── PROVIDED RECORDS
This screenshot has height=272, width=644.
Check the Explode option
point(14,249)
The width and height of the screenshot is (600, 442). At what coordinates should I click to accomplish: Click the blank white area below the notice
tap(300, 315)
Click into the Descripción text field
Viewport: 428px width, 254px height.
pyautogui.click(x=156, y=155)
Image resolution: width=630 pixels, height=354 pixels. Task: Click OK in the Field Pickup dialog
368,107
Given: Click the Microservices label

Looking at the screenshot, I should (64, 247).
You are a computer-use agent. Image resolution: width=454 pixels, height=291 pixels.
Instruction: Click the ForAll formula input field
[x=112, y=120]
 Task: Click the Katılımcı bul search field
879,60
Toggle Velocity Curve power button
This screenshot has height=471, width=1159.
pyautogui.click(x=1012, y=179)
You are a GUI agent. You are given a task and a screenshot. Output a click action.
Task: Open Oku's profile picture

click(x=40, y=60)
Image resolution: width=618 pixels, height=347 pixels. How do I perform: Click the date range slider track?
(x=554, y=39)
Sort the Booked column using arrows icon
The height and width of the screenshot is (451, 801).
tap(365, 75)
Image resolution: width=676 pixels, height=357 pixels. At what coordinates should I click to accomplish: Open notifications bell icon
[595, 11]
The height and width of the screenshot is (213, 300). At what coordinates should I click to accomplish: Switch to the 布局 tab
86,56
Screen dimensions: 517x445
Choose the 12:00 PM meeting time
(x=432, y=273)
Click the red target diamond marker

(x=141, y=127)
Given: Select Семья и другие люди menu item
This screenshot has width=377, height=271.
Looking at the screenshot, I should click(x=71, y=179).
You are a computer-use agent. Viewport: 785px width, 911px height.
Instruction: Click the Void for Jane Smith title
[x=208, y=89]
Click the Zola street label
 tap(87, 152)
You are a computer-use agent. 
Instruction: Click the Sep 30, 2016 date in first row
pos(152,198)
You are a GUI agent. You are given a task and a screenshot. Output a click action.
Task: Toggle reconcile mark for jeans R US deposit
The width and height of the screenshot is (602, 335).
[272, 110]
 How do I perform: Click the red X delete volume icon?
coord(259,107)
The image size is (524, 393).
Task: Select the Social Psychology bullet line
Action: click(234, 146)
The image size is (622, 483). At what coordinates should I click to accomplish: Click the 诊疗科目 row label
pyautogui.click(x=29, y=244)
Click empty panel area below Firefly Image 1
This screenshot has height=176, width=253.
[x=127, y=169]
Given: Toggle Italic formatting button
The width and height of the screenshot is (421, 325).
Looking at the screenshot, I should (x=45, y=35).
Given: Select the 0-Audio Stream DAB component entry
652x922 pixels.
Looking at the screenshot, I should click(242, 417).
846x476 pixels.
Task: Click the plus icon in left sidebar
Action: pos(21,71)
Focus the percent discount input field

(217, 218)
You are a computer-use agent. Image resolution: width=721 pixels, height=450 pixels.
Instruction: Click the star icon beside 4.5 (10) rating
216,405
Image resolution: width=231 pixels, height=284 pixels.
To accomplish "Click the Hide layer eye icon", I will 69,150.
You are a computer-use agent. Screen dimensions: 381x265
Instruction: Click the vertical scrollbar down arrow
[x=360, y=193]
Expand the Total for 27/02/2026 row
────
AIM OF THE EXERCISE → A word-for-word restatement of all the records is required.

EXERCISE ANSWER →
This screenshot has height=272, width=644.
Check the Explode option
point(14,249)
The width and height of the screenshot is (600, 442). At what coordinates should I click to accomplish: Click the blank white area below the notice
tap(300, 315)
Click into the Descripción text field
Viewport: 428px width, 254px height.
pyautogui.click(x=156, y=155)
Image resolution: width=630 pixels, height=354 pixels. Task: Click OK in the Field Pickup dialog
368,107
Given: Click the Microservices label

Looking at the screenshot, I should (64, 247).
You are a computer-use agent. Image resolution: width=454 pixels, height=291 pixels.
Instruction: Click the ForAll formula input field
[x=112, y=120]
 Task: Click the Katılımcı bul search field
879,60
Toggle Velocity Curve power button
This screenshot has height=471, width=1159.
pyautogui.click(x=1012, y=179)
You are a GUI agent. You are given a task and a screenshot. Output a click action.
Task: Open Oku's profile picture

click(x=40, y=60)
Image resolution: width=618 pixels, height=347 pixels. How do I perform: Click the date range slider track?
(x=554, y=39)
Sort the Booked column using arrows icon
The height and width of the screenshot is (451, 801).
tap(365, 75)
Image resolution: width=676 pixels, height=357 pixels. At what coordinates should I click to accomplish: Open notifications bell icon
[595, 11]
The height and width of the screenshot is (213, 300). At what coordinates should I click to accomplish: Switch to the 布局 tab
86,56
Screen dimensions: 517x445
Choose the 12:00 PM meeting time
(x=432, y=273)
Click the red target diamond marker

(x=141, y=127)
Given: Select Семья и другие люди menu item
This screenshot has width=377, height=271.
Looking at the screenshot, I should click(x=71, y=179).
You are a computer-use agent. Viewport: 785px width, 911px height.
Instruction: Click the Void for Jane Smith title
[x=208, y=89]
Click the Zola street label
 tap(87, 152)
You are a computer-use agent. 
Instruction: Click the Sep 30, 2016 date in first row
pos(152,198)
You are a GUI agent. You are given a task and a screenshot. Output a click action.
Task: Toggle reconcile mark for jeans R US deposit
The width and height of the screenshot is (602, 335).
[272, 110]
 How do I perform: Click the red X delete volume icon?
coord(259,107)
The image size is (524, 393).
Task: Select the Social Psychology bullet line
Action: click(234, 146)
The image size is (622, 483). At what coordinates should I click to accomplish: Click the 诊疗科目 row label
pyautogui.click(x=29, y=244)
Click empty panel area below Firefly Image 1
This screenshot has height=176, width=253.
[x=127, y=169]
Given: Toggle Italic formatting button
The width and height of the screenshot is (421, 325).
Looking at the screenshot, I should (x=45, y=35).
Given: Select the 0-Audio Stream DAB component entry
652x922 pixels.
Looking at the screenshot, I should click(242, 417).
846x476 pixels.
Task: Click the plus icon in left sidebar
Action: pos(21,71)
Focus the percent discount input field

(217, 218)
You are a computer-use agent. Image resolution: width=721 pixels, height=450 pixels.
Instruction: Click the star icon beside 4.5 (10) rating
216,405
Image resolution: width=231 pixels, height=284 pixels.
To accomplish "Click the Hide layer eye icon", I will 69,150.
You are a computer-use agent. Screen dimensions: 381x265
Instruction: Click the vertical scrollbar down arrow
[x=360, y=193]
Expand the Total for 27/02/2026 row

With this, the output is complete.